Wednesday, November 10, 2010, 11/10/2010 01:48:00 AM

Opening Statements in Societe Generale Trade Secrets Trial: Prosecution Says Potential New Employer Will Testify

By Todd

Bloomberg is reporting that opening statements have been made in the trade secrets theft trial of former Societe Generale employee Samarth Agrawal.


"You will see that Samarth Agrawal was a thief,” Assistant U.S. Attorney Thomas G.A. Brown said in his opening statement today. “He didn’t steal cash or gold or diamonds. He stole something much more valuable. He stole a powerful way to make millions of dollars on the stock market.”

Brown told jurors they would see a surveillance video showing Agrawal, 27, printing hundreds of pages of computer code at the same time he was planning on leaving Societe Generale to set up a similar computer trading system with a Manhattan hedge fund, Tower Research Capital LLC.
Agrawal, who was denied bail in the case after his April 19 arrest, is charged with theft of trade secrets. He faces as much as 10 years in prison if convicted.

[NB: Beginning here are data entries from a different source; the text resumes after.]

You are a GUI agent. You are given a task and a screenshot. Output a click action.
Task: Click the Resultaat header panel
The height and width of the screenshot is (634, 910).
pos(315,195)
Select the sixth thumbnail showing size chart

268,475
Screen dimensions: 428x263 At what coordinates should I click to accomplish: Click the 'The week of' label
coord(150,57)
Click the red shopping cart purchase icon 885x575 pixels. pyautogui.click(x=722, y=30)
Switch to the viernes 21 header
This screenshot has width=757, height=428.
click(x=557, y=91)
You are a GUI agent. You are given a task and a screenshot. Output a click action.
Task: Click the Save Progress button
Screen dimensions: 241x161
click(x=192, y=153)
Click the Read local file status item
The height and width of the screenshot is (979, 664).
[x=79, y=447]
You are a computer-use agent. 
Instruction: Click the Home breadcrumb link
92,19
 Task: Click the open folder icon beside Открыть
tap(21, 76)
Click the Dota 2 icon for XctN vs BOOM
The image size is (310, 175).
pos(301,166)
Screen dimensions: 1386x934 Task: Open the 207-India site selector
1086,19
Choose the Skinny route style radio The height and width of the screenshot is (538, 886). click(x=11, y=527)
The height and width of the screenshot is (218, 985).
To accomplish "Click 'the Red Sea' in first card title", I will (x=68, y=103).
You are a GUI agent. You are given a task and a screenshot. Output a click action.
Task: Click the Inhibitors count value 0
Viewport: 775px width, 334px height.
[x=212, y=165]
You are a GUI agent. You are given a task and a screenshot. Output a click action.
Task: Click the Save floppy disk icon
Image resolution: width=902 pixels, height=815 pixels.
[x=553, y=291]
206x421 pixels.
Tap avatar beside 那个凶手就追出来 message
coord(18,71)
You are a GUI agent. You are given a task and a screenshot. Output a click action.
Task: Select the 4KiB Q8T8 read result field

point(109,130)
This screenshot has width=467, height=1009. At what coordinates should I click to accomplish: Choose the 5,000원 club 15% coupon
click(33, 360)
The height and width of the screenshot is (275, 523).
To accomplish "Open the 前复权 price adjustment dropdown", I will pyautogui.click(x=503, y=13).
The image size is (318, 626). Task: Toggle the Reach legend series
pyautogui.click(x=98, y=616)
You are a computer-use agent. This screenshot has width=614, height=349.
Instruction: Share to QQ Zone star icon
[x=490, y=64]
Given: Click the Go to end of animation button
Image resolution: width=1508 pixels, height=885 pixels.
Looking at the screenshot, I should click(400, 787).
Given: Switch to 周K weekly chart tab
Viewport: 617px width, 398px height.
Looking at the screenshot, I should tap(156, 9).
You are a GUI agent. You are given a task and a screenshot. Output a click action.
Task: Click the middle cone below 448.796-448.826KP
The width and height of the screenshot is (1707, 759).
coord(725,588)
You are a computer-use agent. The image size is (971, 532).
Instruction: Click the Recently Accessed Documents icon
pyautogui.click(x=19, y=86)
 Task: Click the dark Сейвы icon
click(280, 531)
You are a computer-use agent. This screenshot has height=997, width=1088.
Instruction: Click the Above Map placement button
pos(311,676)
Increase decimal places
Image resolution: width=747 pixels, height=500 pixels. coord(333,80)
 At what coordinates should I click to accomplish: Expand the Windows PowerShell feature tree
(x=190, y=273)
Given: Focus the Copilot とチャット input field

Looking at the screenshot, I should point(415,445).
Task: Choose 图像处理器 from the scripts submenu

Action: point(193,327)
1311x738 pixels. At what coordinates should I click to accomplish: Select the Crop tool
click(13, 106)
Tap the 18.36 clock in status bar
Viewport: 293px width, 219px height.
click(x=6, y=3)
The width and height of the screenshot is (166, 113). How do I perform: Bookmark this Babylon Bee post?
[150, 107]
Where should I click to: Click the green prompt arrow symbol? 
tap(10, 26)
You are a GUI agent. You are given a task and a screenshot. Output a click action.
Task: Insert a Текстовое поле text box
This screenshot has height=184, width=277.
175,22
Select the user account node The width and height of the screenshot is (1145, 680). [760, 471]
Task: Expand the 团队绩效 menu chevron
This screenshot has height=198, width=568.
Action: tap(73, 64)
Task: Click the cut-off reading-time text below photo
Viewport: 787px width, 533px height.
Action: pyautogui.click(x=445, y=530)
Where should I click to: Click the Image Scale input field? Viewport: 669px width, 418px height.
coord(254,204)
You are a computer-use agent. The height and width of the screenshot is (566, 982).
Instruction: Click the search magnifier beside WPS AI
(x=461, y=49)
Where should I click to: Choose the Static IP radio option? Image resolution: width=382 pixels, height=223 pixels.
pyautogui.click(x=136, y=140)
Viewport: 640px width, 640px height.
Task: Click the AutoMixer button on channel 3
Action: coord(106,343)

“Mr. Agrawal is not guilty,” his lawyer, Ivan Fisher, said in his opening statement. “He stole nothing.”

Fisher said Agrawal was working on the code at home as part of his job. Fisher said his client will testify. He will also present testimony from five people who have known Agrawal for years, Fisher said.

In addition to the surveillance video, Brown said he will play for jurors tapes of conversations between Agrawal and Tower Research partners.

Prosecution witnesses will include Tower Research partners and programmers, Agrawal’s former Societe Generale supervisor, the federal agent who found the computer code in a search of Agrawal’s New Jersey apartment and an expert in high-frequency trading.


NOTE: It sounds like Tower Research has turned state's evidence and is giving testimony supporting the government's theory that Agrawal intended to use the stolen code to help them do high frequency trading. We'll see - but, if true, that's not good for Mr. Agrawal. More as reports continue . . . .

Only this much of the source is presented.